Most people don't know if they can get pregnant until they actually try. I learned that the hard way.
When my husband and I started to think about having a baby, we never imagined how difficult it could actually be. More than a year went by with no luck, and then, in December of 2012, tragedy hit our family.
My dad was in a motorcycle accident and ended up in a coma for four weeks before passing away. To say that I was in shock both physically and emotionally is an understatement. Understandably, it was months before we had the strength to try and have a baby again. Before we knew it, March rolled around, and we finally decided to have our fertility evaluated.
The results came back a few weeks later, and the doctors informed me that my anti-Müllerian hormone level was super low, a common side-effect of taking Accutane, which I had taken as a teenager. Severely low levels of this crucial reproductive hormone also meant that I didn't have enough eggs in my ovaries, making it nearly impossible for me to conceive naturally. After taking some time to get over that heartbreak, we made the decision to adopt.
After several months and tons of paperwork and interviews, we finally found a couple that was interested in us as adoptive parents. Shortly after we met with them, they told my husband and me that we would become parents to a little girl in just a few months. The joy, excitement, and flood of other emotions we felt in those moments were surreal.
Just a week after our 30-week checkup appointment with the birth mom, she went into preterm labor. When I got the text saying my daughter had been born, I felt like I was already failing as a mom because I missed it.
We rushed to the hospital and it was hours before we actually got to see her. There was so much paperwork, "red tape," and a roller coaster of emotions, that by the time I actually walked into the room, I realized that never got the chance to actually think about her premature birth. But the second I laid my eyes on her, all I wanted to do was cuddle her and tell her that I was going to do everything in my power to make sure she had the best life possible.

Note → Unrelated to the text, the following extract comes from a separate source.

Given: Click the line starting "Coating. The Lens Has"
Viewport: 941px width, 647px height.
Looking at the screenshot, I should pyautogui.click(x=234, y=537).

The responsibility of keeping to that promise became more clear when just two days after her birth we were greeted by a team of neurologists saying that they found a small malformation in her brain during a routine ultrasound. Her doctors weren't sure if it would turn into something to worry about, but they were going to monitor it every few hours just to make sure. That's when her prematurity really began to hit us. But despite all our family planning setbacks and hardships in the hospital, I never once thought, "Oh. Maybe we shouldn't do this." It was then and there that we decided to name her Finley, which means "fair warrior."
Eventually, we were able to bring Finley home, not really knowing what her brain injury meant for her health and her future. It wasn't until her 15-month appointment in 2014 that she was ultimately diagnosed with spastic diplegia cerebral palsy. The condition primarily affects the lower body, and doctors indicated that Finley would never be able to walk on her own.
As a mom, I'd always imagined chasing my kid around the house someday, and it was painful to think that wasn't going to be a reality. But my husband and I always had hope that our daughter would live a full life, so we were going to follow her lead and be strong for her.
But just as we were coming to understand what it meant to have a child with "special needs" and work through the changes we'd need to make in our lives, my husband's mother was diagnosed with brain cancer and ultimately passed away.
There we were all over again—spending most of our days in waiting rooms. Between my dad, Finley, and then my mother-in-law, I felt like I lived at that hospital and couldn't catch a break. It was while I was in that dark place that I decided to start blogging about my experience through Fifi+Mo, to have an outlet and release for all the pain and frustration I was feeling. I hoped that maybe, just maybe, one other person would read my story and find strength and comfort in knowing they weren't alone. And in return, maybe I would too.
About a year ago, we heard some great news for the first time in a long time when doctors told us that Finley would make an excellent candidate for selective dorsal rhizotomy (SDR) surgery, a procedure that is supposed to be life changing for kids with spastic CP. Except, of course, there was a catch. The surgery cost $50,000, and insurance doesn't typically cover it.
With my blog gaining momentum, we decided to create the #daretodancechallenge on social media to see if it might encourage people to donate the money we desperately needed. Initially, I thought that even if I could get family members and friends to participate, that would be wonderful. But I had no idea the momentum it would gain over the next few weeks. In the end, we raised roughly $60,000 in two months, which was enough to pay for Finley's surgery and take care of necessary travel and extra expenses.
Since then, she's also undergone FDA-approved stem cell therapy that has allowed her to wiggle her toes—before the surgery and this treatment, she couldn't move them at all. She's also expanded her vocabulary, scratching parts of her body she never did before, differentiating between something "hurting" and "itching." And most importantly, she's running barefoot in her walker. It's all pretty incredible and even more inspiring to see her smile and laugh through what might be the most difficult and challenging moments of her life.
As much as we've been focusing on creating a good life for Finley, she's done the same for us. I'm so grateful to be her mom, and watching my child with special needs prosper shows me what it really means to be strong.